Payments made shortly before bankruptcy
If a creditor knows that their debtor is insolvent and still receives payment, they are thereby putting other creditors at a disadvantage. The insolvency administrator may challenge the payment and reclaim the amount for the estate. The Federal Court of Justice recently had to rule on such a case.
The defendant company had long-standing business relations with the debtor, who later became insolvent. Over time, the outstanding payments amounted to €200,000. Consequently, the machinery trading company imposed a delivery freeze. The debtor then announced that, through financing, it would be able to settle its debts in installments.
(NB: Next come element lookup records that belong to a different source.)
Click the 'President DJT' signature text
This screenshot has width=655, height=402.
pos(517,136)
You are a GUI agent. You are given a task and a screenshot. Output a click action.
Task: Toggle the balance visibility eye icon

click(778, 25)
In the judges’ view, the offer of installment payments and the fact that payments subsequently failed to materialize were indications that the creditor should have recognized the insolvency.
Suspension of Payments as an Indication of Insolvency
In the meantime, the debtor required a new machine from the defendant. At that time, the debts owed to the defendant had already reached €800,000. The company agreed to deliver the machine in exchange for a down payment of €200,000 and a bank guarantee covering the remaining outstanding claims of €600,000. The creditor was required to reimburse the insolvency administrator for the down payment made. This is because the creditor should have been aware that the debtor was on the verge of insolvency.
Conclusion:
If the creditor is aware of the debtor’s insolvency or of circumstances suggesting that the debtor is insolvent, the insolvency administrator may challenge payments made. The creditor must then return the amount paid to them.